Autre cause de souffrance : l’impossibilité pour la jeune génération d’accéder à la propriété d’un logement quand la politique franquiste avait permis à 90% d’espagnols d’être propriétaires. Scandale d’autant plus insupportable qu’à la période Azenar, incité par les aides européennes, on a construit à tout va pour laisser aujourd’hui un parc d’1 million de logements inoccupés en Espagne ! Faut-il ajouter la gentrification qui expulse les classes les plus modestes au bénéfice des bobos, sur Barcelonetta par exemple? Pourtant, le plan habitat fixe à 3 500 logements/an le niveau à atteindre pour satisfaire à l’évolution naturelle. Challenge qui impacte la forme urbaine. Après la monumentalisation et l’occupation périphérique, « l’acupuncture » urbanistique opérée par 12 équipes dans les quartiers, comment faire : bourrage interne, installation de tours, Aqbar et ses répliques vers Forum témoigneraient de choix arrêtés, îlots aux formes nouvelles ?
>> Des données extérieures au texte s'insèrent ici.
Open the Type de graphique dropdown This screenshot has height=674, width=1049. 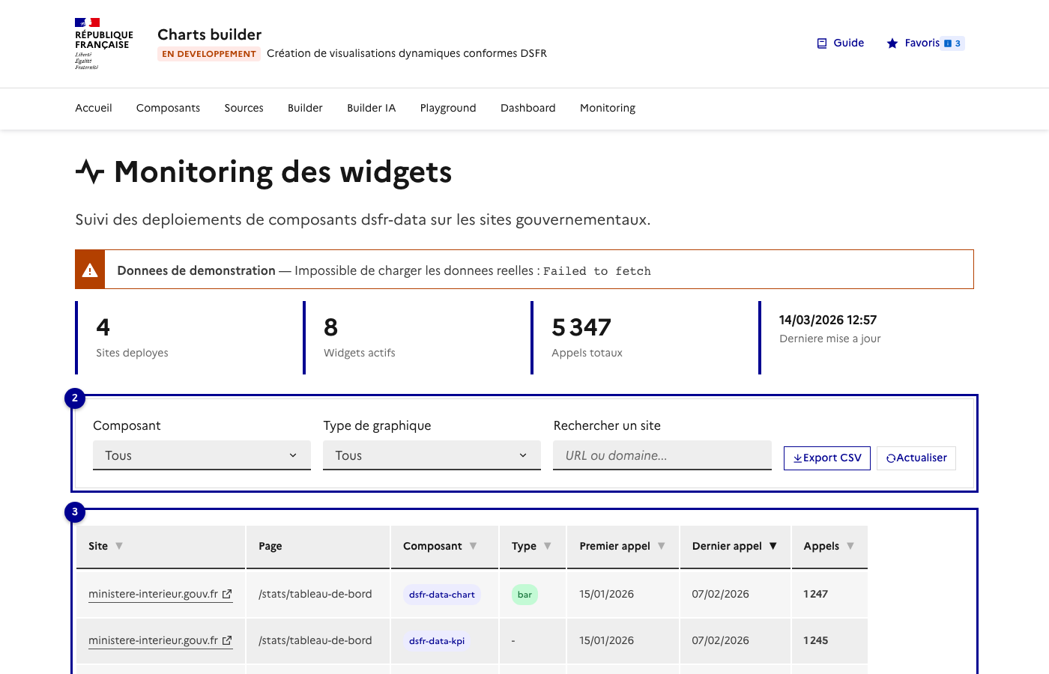[x=432, y=455]
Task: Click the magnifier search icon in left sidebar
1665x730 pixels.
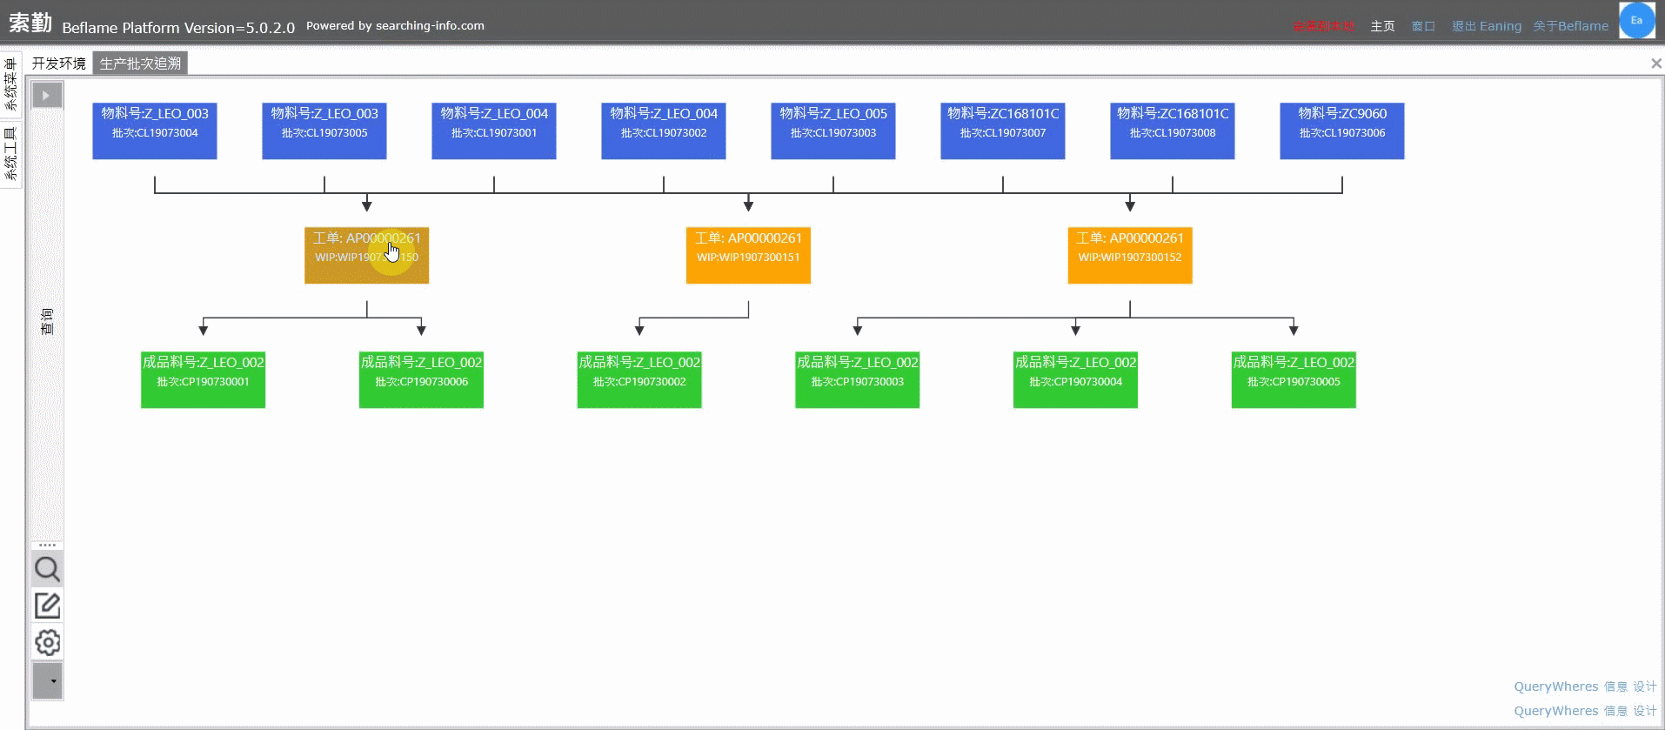Action: tap(47, 569)
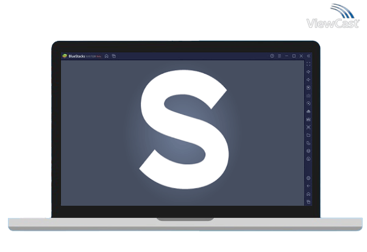Open the settings gear in the sidebar
Viewport: 367px width, 252px height.
[x=308, y=178]
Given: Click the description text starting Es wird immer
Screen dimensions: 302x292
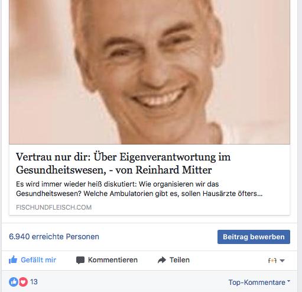Looking at the screenshot, I should [139, 189].
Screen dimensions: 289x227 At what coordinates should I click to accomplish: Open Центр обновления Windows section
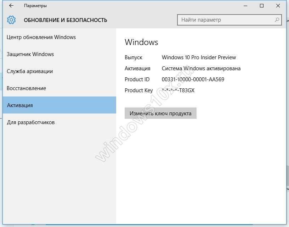coord(41,37)
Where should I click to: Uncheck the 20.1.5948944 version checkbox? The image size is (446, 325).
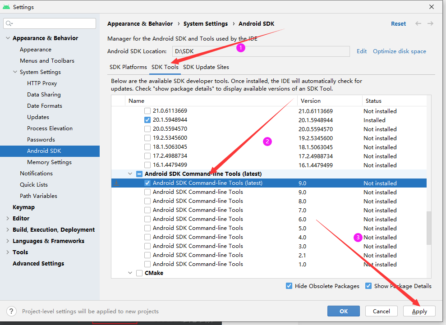pyautogui.click(x=147, y=120)
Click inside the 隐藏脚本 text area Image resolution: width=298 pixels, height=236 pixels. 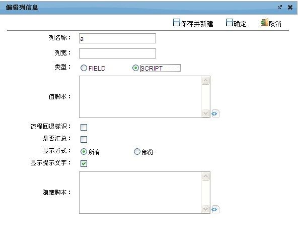click(140, 193)
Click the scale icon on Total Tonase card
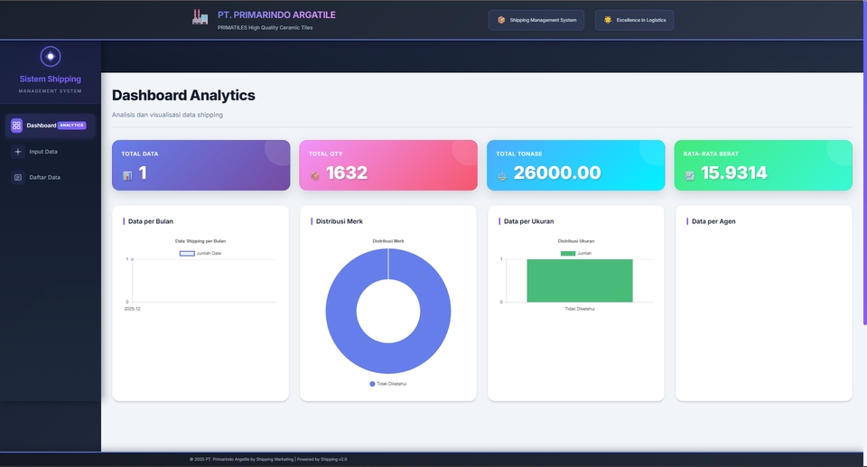This screenshot has width=867, height=467. (x=502, y=175)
Barcelone ville ouverte au monde ? Devenir le hub portuaire de la Mare Nostrum, ne l’exonère pas d’une amélioration de l’accessibilité terrestre. De gigantesques travaux pour réaliser le couloir ferroviaire-métro-bus de trois kilomètres éventrent le Nord de la métropole qui accueillera bientôt la nouvelle gare TGV de Sagrera la reliant à Perpignan. Et le ravissement déclenché par l’emprunt du pont Calatrava, publié dans toutes les revues d’art du monde pour franchir la déchirure béante, ne distrait pas des désagréments que les travaux induisent dans les fonctionnements urbains quotidiens. À la mise en service, les Barcelonais qui à 25 % utilisent la ville et la traversent à 75 %, pourront espérer une amélioration de leur sort par une décrue des circulations en surface. Le tunnel de 5,1 km ouvert en juillet 2011, reliera les gares Sagrera et Sants (Ouest), en passant à 40 m sous la Sagrada. Ces facilités déverseront de plus en plus de touristes et rendront plus aigües encore les questions posées par la cohabitation des actifs et des touristes : surtout quand la ville se trouve submergée par l’afflux d’Européens venus là pour se défouler les week-end en se laissant aller à toutes les intempérances.
Les responsables Barcelonais ont engagé pour faire face aux demandes d’habitants une profonde modification de statut d’occupation des îlots Cerdà. Privés, ils permettent aux habitants de bénéficier d’un repli domestique face à l’intensité urbaine. Aujourd’hui, l’ambition vise à récupérer ces coeurs d’îlots pour une affectation publique : introduire des commerces, des jardins ouverts sur la rue… Est-ce démagogie utopiste ou effet de mode ? La prudence face à l’avenir incertain inciterait au moins à traiter les choses en ayant le souci de la réversibilité.
Laboratoire urbain, Barcelone a su tenir un cap qui l’a placée dans l’avant-garde urbaine. Cette ville se réinvente tout en explorant les potentialités qu’offrent ses points d’appui architecturaux et urbains légués par des prédécesseurs éclairés. De nouvelles perspectives se définissent pour Barcelone, non seulement des politiques environnementalistes audacieuses (Agenda 21), mais aussi de nouvelles frontières, car l’avenir se projette bien au-delà des rives du Besos et du Llobregat.